**Task goal**. Reproduce the lines below verbatim, starting from the line with "Given: Click the save project icon in toolbar" up to and including the line with "Select the Blow".

**Data shown**.

--- begin ---

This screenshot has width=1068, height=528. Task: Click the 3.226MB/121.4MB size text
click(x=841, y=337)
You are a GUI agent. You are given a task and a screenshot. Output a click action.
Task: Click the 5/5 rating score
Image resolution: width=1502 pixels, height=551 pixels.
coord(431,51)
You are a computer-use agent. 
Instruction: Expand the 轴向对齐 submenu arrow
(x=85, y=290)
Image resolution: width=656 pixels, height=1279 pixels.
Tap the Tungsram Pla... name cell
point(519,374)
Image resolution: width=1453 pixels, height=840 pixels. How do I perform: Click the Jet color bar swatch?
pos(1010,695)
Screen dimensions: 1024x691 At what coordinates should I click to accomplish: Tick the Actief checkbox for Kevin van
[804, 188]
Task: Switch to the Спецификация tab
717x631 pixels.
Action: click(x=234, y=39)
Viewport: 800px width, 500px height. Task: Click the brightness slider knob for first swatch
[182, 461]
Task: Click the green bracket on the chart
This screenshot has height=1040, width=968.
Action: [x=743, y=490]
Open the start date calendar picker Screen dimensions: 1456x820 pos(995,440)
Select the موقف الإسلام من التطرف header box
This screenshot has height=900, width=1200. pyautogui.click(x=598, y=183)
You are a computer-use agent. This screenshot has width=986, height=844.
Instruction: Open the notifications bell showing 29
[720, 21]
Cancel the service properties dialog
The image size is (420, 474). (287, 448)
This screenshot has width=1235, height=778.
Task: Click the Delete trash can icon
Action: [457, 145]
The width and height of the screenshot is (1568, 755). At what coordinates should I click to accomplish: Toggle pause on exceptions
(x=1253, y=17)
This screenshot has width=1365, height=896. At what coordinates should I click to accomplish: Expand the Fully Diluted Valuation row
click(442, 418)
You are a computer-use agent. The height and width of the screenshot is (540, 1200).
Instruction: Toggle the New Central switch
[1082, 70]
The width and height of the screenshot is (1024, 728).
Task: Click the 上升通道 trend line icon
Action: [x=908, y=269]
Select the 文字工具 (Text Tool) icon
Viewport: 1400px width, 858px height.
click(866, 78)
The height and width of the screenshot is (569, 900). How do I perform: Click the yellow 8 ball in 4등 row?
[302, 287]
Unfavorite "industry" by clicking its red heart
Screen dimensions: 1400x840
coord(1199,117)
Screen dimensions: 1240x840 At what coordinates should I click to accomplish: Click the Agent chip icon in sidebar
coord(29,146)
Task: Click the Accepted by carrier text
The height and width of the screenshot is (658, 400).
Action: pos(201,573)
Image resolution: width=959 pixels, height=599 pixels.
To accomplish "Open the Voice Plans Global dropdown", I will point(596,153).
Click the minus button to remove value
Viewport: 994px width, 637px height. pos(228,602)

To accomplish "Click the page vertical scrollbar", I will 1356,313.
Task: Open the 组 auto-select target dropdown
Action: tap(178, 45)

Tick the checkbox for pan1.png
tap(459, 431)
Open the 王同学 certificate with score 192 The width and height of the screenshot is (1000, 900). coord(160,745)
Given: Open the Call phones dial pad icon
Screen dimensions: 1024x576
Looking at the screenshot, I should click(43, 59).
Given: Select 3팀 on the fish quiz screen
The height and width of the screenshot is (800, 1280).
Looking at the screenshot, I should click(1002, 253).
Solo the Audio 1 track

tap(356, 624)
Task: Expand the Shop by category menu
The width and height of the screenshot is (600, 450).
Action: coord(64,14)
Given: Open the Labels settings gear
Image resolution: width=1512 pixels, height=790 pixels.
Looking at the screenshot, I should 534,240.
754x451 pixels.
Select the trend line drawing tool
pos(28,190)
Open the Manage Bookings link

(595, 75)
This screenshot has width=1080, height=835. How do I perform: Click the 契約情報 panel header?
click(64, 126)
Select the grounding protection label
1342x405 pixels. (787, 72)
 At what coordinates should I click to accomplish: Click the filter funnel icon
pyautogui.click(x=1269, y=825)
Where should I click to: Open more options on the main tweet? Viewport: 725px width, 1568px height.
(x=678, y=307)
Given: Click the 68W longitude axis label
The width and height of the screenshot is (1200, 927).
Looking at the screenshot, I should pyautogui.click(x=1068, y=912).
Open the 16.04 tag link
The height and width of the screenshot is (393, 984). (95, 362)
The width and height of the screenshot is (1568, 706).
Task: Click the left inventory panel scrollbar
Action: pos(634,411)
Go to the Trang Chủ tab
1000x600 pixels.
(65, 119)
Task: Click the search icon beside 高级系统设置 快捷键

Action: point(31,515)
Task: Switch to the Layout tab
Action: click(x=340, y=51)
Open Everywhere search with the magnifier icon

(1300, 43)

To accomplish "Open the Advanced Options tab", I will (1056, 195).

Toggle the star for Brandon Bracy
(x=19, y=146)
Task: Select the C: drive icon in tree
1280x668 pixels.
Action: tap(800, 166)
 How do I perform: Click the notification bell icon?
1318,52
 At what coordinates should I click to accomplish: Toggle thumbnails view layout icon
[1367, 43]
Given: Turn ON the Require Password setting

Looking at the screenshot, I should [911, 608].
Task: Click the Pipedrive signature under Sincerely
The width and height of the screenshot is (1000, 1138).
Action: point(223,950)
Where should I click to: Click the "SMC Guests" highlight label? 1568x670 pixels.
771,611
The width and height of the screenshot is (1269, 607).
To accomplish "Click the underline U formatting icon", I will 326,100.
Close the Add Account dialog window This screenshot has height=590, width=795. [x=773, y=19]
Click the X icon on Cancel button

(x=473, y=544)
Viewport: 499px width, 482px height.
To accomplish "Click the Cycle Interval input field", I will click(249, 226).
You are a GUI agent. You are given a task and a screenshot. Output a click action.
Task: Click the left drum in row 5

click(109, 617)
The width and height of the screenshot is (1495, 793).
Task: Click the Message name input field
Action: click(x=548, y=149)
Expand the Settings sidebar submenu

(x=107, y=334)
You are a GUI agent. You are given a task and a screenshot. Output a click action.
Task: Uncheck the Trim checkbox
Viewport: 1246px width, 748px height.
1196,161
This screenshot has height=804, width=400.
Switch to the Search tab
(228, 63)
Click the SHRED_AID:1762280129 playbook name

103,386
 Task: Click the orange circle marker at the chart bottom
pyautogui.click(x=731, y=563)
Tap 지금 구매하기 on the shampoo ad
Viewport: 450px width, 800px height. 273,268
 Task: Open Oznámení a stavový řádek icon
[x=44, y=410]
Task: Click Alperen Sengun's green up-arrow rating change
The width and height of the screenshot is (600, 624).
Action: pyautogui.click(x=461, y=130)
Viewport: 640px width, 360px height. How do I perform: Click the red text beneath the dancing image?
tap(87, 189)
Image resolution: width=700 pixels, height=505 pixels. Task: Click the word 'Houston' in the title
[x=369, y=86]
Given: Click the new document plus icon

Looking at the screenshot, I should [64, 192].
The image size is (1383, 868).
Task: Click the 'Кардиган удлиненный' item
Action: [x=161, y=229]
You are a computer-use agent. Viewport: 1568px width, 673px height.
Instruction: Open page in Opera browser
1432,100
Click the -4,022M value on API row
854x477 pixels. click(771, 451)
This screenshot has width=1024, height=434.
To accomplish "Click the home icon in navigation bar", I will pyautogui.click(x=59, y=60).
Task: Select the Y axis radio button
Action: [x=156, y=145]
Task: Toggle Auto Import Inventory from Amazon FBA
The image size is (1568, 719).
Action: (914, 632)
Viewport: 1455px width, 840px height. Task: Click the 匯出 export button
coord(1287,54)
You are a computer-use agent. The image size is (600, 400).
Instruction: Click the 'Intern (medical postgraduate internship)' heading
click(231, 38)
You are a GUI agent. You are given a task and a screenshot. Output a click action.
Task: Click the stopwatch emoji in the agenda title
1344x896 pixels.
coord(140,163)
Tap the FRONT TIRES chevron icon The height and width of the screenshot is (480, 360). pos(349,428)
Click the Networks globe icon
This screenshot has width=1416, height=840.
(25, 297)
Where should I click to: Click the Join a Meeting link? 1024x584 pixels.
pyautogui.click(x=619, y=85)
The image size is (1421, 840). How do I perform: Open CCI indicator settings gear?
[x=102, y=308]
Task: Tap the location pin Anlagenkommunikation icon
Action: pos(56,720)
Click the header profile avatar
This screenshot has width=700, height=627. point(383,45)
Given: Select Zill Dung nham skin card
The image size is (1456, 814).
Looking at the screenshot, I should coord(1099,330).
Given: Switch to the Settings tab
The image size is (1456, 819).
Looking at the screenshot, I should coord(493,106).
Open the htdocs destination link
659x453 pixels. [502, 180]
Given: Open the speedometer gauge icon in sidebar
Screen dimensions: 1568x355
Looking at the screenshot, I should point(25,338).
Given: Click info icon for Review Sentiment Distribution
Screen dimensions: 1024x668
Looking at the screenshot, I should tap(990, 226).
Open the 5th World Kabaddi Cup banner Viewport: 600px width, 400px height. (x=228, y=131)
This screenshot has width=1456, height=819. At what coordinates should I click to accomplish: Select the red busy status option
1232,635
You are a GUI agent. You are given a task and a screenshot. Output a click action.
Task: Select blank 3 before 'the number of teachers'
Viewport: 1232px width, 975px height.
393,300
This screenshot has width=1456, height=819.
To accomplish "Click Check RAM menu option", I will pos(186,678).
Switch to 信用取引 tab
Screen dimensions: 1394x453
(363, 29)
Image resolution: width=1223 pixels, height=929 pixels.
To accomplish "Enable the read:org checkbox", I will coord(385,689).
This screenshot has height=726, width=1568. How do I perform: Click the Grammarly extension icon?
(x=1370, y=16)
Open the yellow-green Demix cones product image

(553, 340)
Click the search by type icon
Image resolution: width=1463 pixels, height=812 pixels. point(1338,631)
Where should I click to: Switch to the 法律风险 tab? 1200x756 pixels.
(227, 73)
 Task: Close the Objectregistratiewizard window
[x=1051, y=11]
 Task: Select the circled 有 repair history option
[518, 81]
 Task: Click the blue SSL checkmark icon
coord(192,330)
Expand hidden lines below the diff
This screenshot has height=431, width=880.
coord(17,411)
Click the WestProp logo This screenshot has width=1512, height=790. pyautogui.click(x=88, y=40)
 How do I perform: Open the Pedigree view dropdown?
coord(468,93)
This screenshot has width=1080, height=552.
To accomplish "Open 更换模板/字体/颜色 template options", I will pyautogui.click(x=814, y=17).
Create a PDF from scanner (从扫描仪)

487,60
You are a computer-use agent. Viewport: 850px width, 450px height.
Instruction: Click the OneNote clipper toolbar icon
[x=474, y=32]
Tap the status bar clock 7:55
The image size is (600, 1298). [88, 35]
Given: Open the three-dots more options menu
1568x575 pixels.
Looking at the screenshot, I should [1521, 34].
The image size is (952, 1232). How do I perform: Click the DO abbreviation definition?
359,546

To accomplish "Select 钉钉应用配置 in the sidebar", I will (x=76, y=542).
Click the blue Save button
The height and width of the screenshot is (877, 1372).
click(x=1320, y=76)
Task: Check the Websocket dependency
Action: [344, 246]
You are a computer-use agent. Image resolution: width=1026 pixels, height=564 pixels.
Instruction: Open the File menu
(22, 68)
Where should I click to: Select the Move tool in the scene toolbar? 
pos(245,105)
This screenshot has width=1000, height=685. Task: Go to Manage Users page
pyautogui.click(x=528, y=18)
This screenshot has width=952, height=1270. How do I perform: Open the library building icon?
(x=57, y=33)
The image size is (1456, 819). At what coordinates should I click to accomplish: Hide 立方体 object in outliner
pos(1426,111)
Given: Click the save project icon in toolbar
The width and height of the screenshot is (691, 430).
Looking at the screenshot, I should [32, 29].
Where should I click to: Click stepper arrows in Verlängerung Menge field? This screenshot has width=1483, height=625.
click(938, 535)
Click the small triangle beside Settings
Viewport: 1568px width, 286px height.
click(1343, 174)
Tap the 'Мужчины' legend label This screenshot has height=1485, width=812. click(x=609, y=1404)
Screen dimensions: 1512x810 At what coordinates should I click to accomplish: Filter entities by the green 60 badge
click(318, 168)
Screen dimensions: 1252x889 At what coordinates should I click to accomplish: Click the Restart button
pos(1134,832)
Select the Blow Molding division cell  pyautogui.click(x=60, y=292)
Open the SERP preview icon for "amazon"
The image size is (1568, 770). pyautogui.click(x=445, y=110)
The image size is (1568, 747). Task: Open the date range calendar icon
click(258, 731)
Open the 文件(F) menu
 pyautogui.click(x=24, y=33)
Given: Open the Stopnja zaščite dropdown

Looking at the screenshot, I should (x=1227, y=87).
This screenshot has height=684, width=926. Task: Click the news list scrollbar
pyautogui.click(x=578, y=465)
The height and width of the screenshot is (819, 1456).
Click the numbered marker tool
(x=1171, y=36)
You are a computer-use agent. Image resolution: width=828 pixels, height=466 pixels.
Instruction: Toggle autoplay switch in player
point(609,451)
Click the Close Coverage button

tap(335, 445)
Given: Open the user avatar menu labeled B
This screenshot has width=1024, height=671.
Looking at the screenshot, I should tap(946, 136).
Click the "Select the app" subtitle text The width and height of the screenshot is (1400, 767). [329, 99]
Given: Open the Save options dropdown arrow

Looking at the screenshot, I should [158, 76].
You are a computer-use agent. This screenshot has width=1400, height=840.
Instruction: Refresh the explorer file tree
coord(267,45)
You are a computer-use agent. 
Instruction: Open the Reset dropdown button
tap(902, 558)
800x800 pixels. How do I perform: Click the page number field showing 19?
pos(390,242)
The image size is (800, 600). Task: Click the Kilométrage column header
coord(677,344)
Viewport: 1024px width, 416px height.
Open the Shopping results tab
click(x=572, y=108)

--- end ---

**Task solution**.
Given: Click the save project icon in toolbar
The width and height of the screenshot is (691, 430).
Looking at the screenshot, I should [32, 29].
Where should I click to: Click stepper arrows in Verlängerung Menge field? This screenshot has width=1483, height=625.
click(938, 535)
Click the small triangle beside Settings
Viewport: 1568px width, 286px height.
click(1343, 174)
Tap the 'Мужчины' legend label This screenshot has height=1485, width=812. click(x=609, y=1404)
Screen dimensions: 1512x810 At what coordinates should I click to accomplish: Filter entities by the green 60 badge
click(318, 168)
Screen dimensions: 1252x889 At what coordinates should I click to accomplish: Click the Restart button
pos(1134,832)
Select the Blow Molding division cell  pyautogui.click(x=60, y=292)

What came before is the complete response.